The big picture: More than 30 states, including all four of Minnesota's neighbors, have legalized sports betting, per the American Gaming Association. Supporters say the lack of legal options here drives Minnesotans to other states — or the black market online.
- "Minnesota shouldn't be an island, one of an ever shrinking number of states that doesn't allow sports betting," Stephenson said.
Between the lines: Even with bipartisan support, any deal would likely need backing of Minnesota's politically influential Native American tribes to pass the Legislature and get a signature from DFL Gov. Tim Walz.
- They opposed past efforts. But Minnesota Indian Gaming Association executive director Andy Platto said in a statement Thursday that tribal governments have been researching the issue and its impacts on the Native community and "stand ready to share this expertise with lawmakers."
- "I think it's safe to say I wouldn't be standing before you today if I didn't think there was a way that we can get a policy together that works for very broad segments," Stephenson said when asked whether tribes were on board.
What to expect: Stephenson hasn't come up with details for his bill yet, but said he thinks lawmakers should "walk before we should run in that we should be cautious" in making what he called a "momentous change."
- Translation? Expect the proposal to focus on green-lighting in-person betting at existing brick-and-mortar sites, such as tribal casinos, versus online, at least to start.
- Chamberlain's bill, meanwhile, would allow the state's two horse racing tracks and 21 tribal casinos to offer sports wagering via mobile apps, too.

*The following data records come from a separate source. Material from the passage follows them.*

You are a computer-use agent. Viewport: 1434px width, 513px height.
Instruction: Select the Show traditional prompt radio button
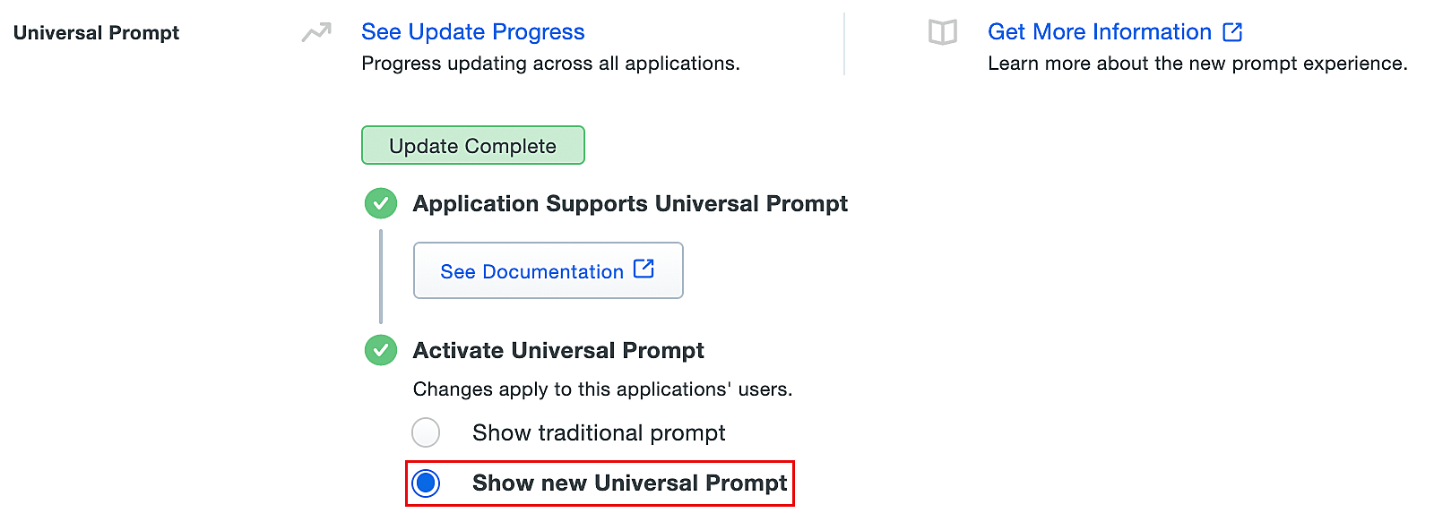(x=426, y=432)
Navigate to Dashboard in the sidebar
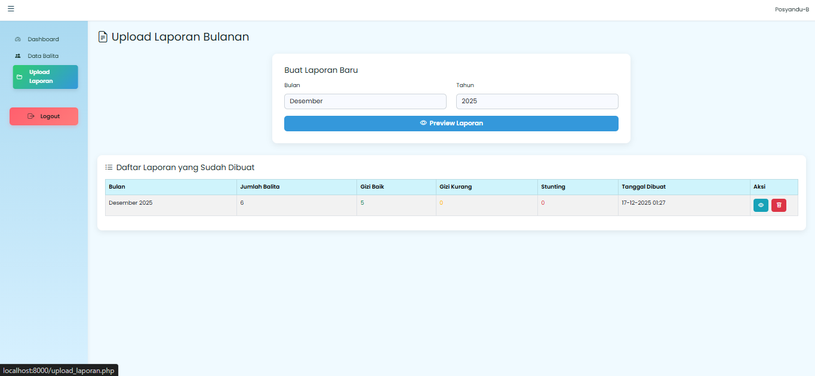This screenshot has width=815, height=376. [43, 39]
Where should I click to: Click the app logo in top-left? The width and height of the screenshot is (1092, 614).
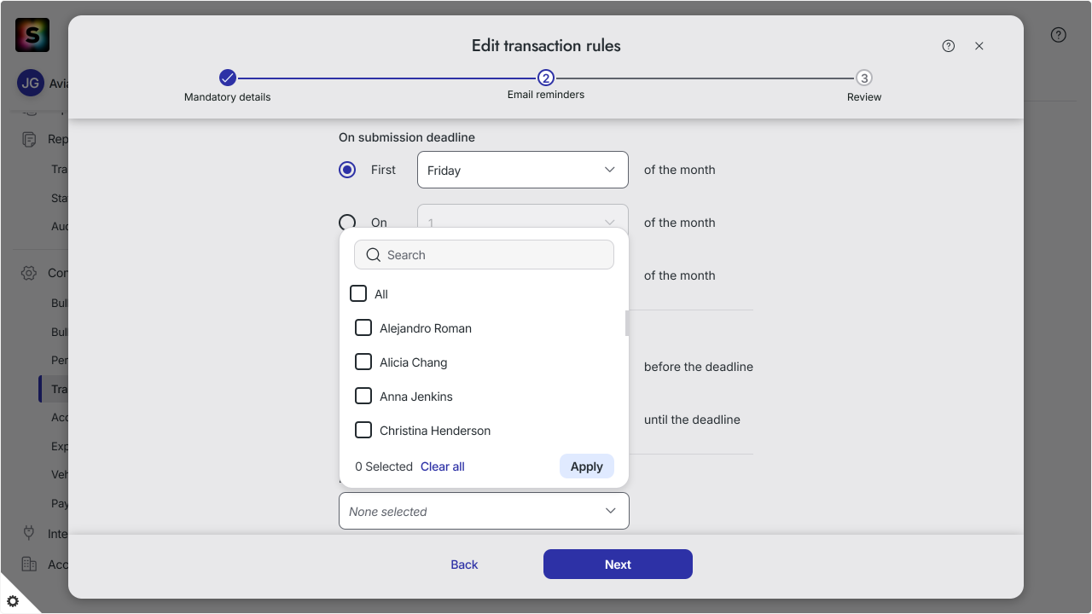(32, 35)
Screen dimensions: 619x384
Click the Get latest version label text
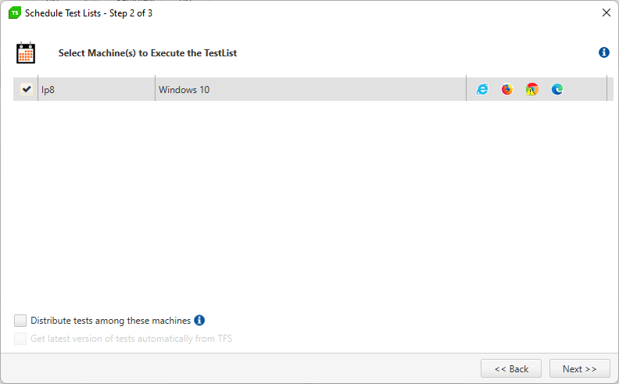[x=131, y=339]
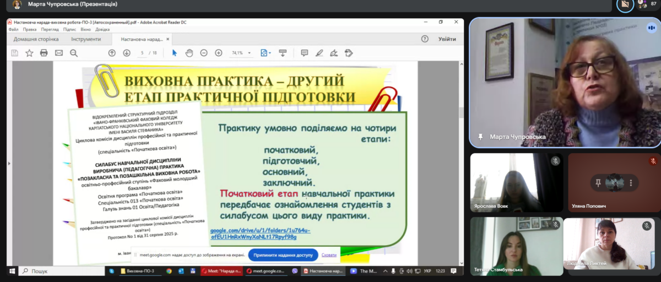The image size is (661, 282).
Task: Toggle pin on Уляна Попович's tile
Action: click(x=598, y=182)
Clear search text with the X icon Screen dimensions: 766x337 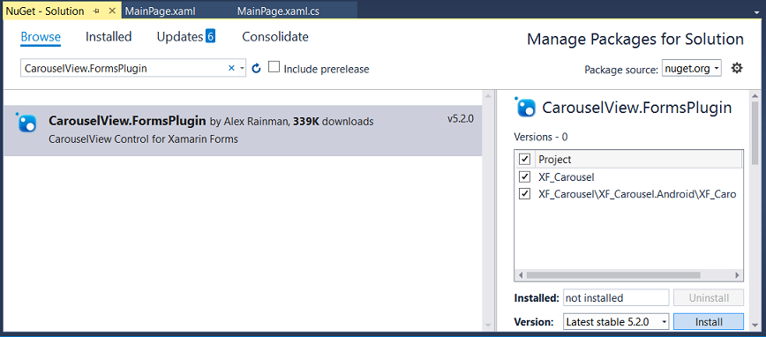click(231, 69)
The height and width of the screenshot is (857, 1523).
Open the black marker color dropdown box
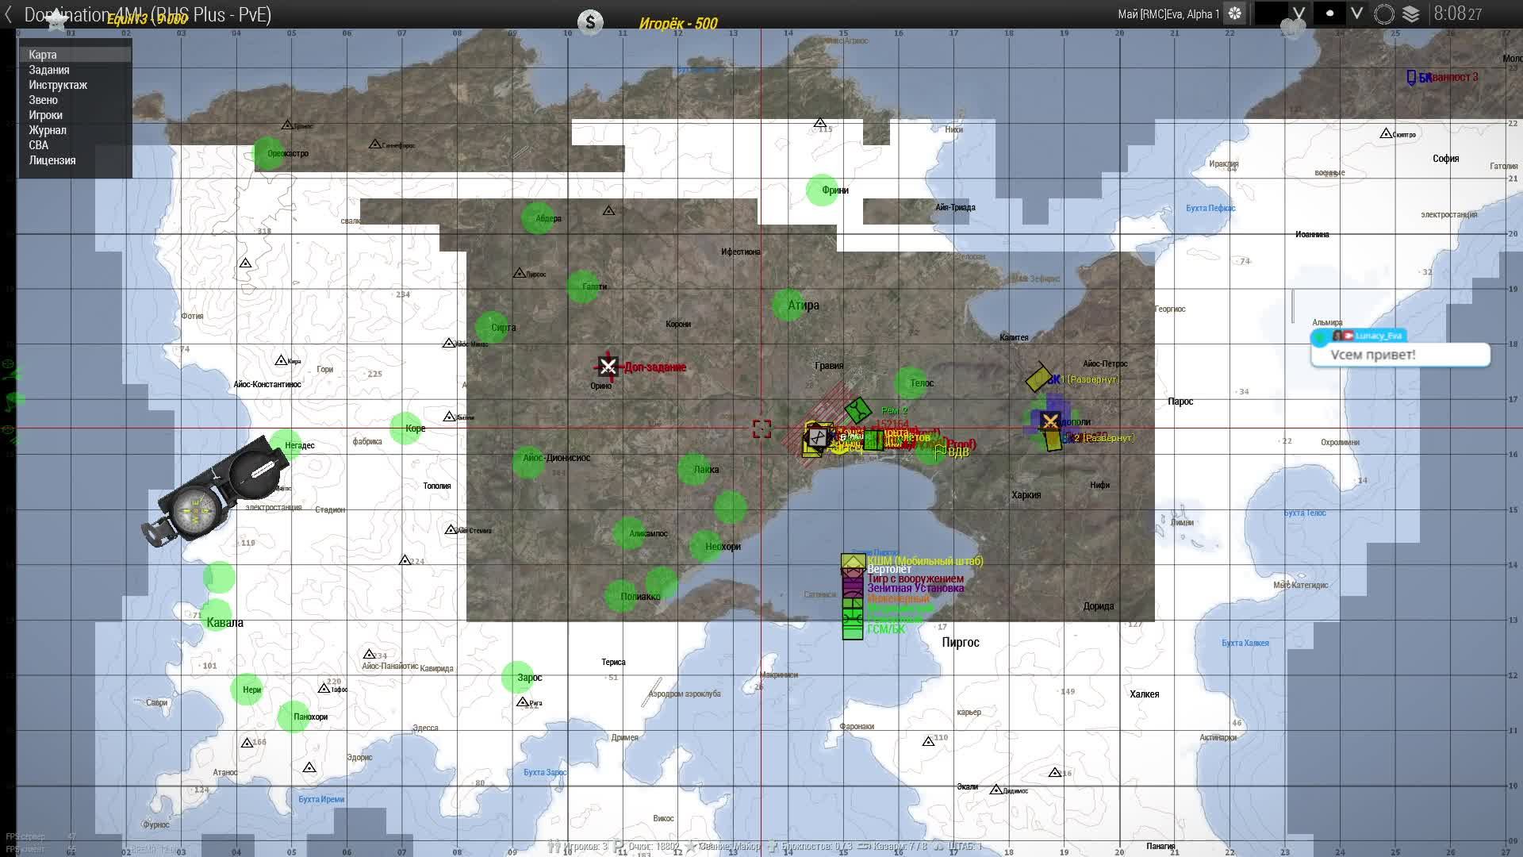coord(1271,13)
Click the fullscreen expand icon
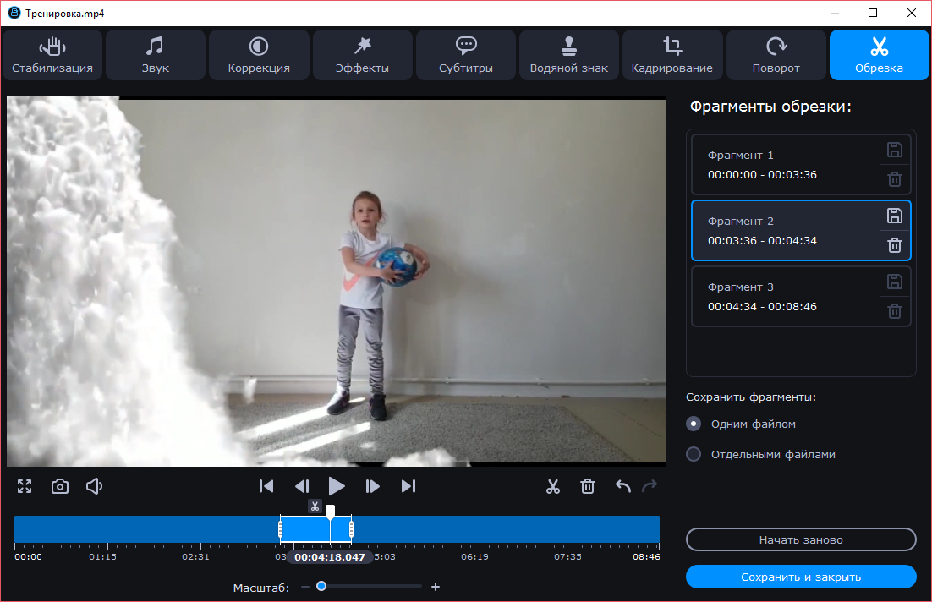The width and height of the screenshot is (932, 602). [25, 486]
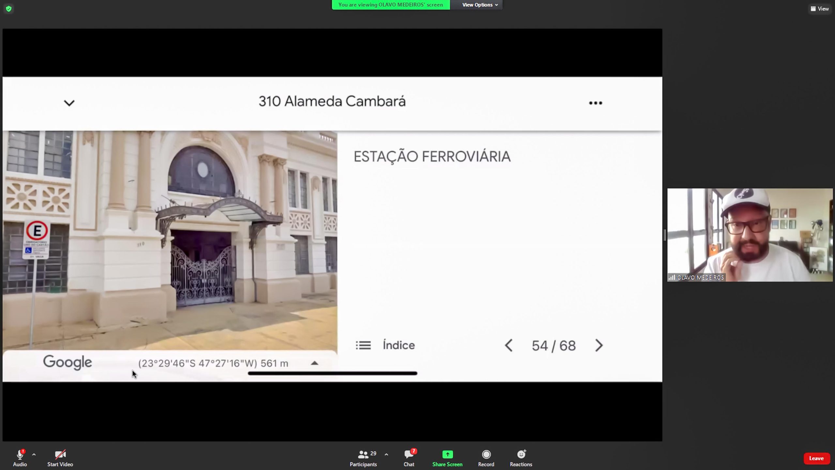Leave the meeting
835x470 pixels.
pyautogui.click(x=816, y=458)

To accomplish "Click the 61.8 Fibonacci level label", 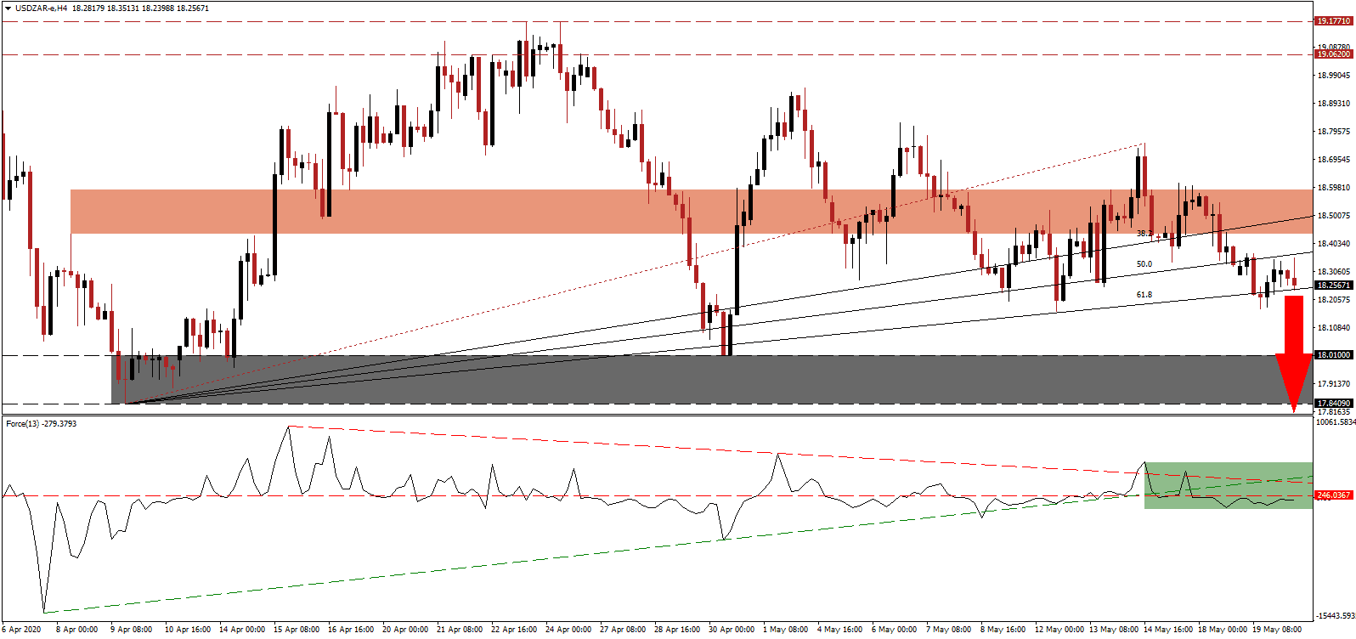I will (1144, 295).
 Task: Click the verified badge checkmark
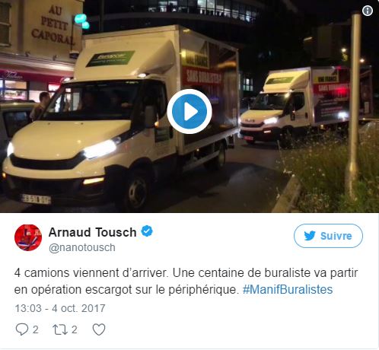(147, 231)
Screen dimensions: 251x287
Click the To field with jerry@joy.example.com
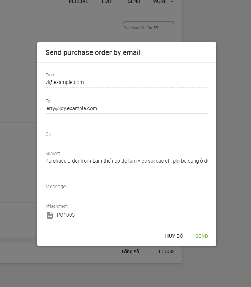[x=126, y=108]
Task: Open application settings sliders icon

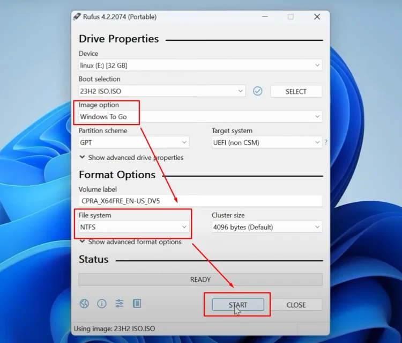Action: coord(119,304)
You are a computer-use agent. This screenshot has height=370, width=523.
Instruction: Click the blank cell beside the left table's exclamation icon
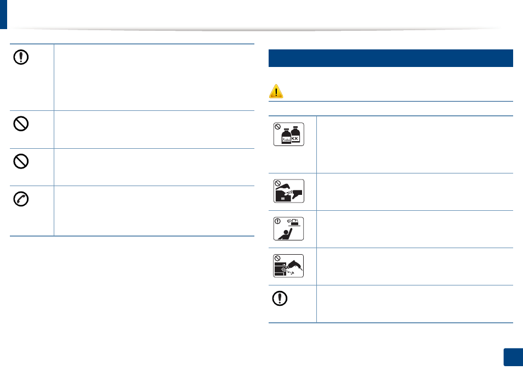click(154, 77)
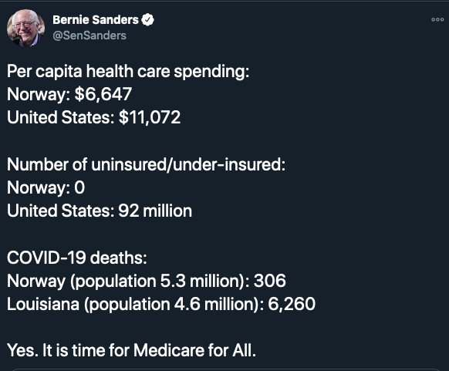Image resolution: width=449 pixels, height=371 pixels.
Task: Click the 'COVID-19 deaths:' heading line
Action: click(76, 258)
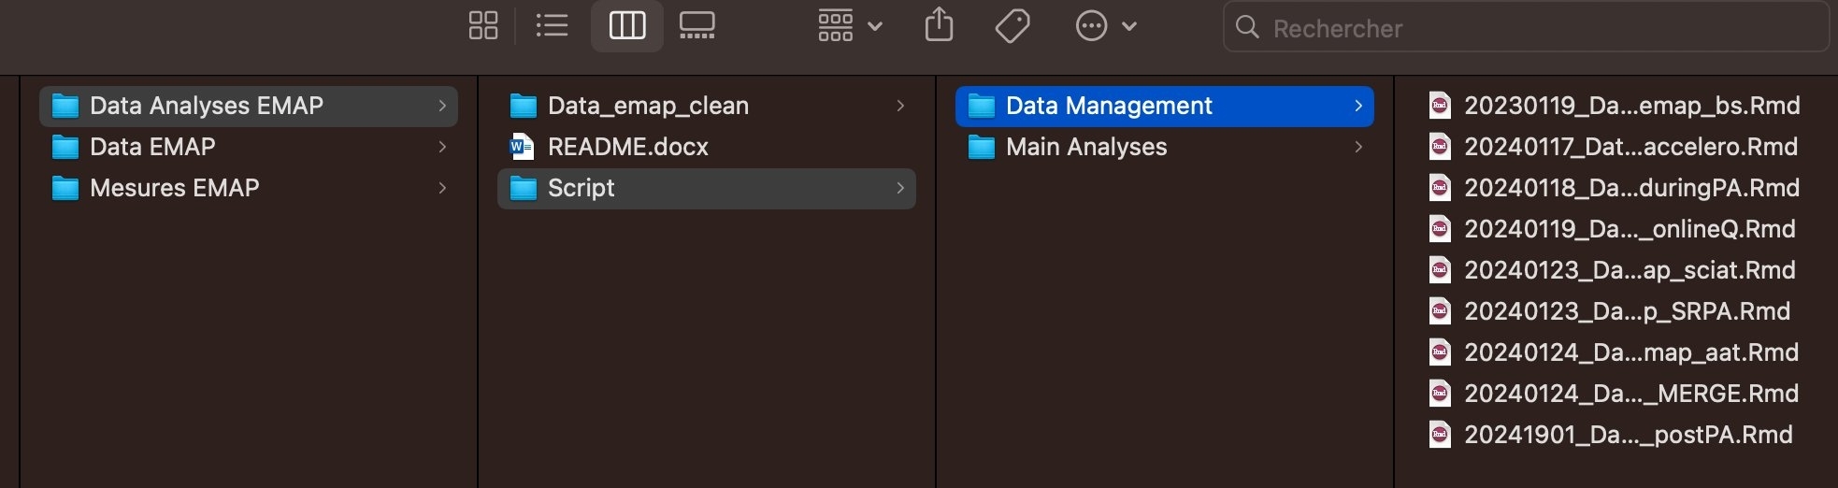Switch to list view
The image size is (1838, 488).
point(552,26)
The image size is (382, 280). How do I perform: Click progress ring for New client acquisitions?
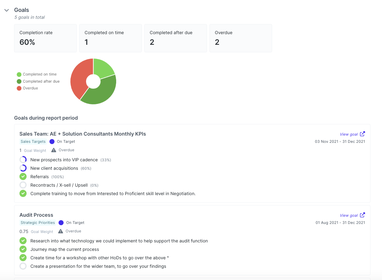coord(23,168)
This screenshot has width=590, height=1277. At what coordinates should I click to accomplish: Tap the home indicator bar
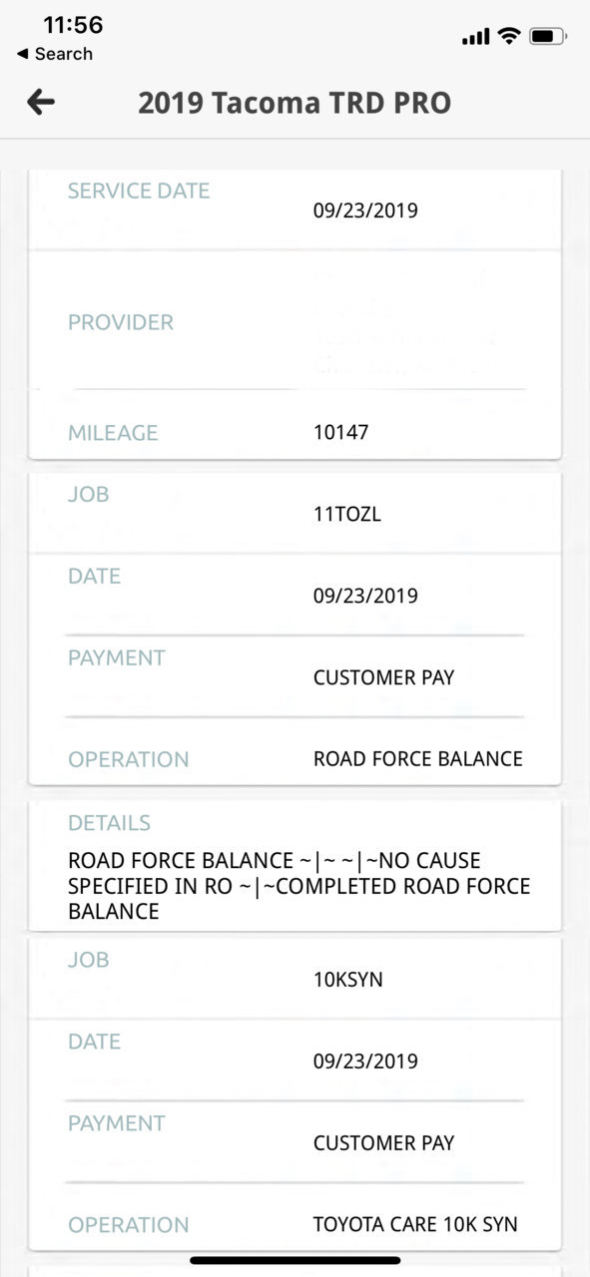click(x=295, y=1260)
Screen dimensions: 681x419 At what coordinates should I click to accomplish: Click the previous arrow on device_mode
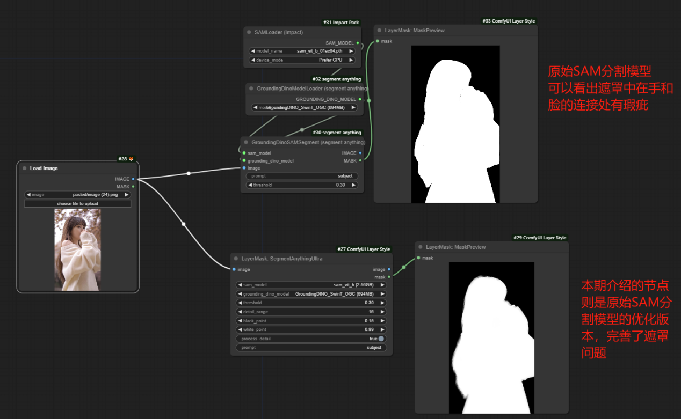click(252, 60)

What to watch: Former State Senate Leader Paul Gazelka opposed advancing past proposals, but the Senate's new leader, GOP Sen. Jeremy Miller of Winona, is a cosponsor of an existing bill to establish legal sports betting.
- Chamberlain said that change "makes it a little easier to move forward."
The bottom line: Proponents see signs that support is growing and a deal could be reached sooner rather than later.
- "I would go as far as to say it's a slam dunk," said GOP Rep. Pat Garofalo, who's sponsored in-person sports gambling bills since 2019. "If I was a betting man, and I'm a betting man, I would say Minnesotans should count on being a heavy favorite to legalize sports betting in the coming legislative session."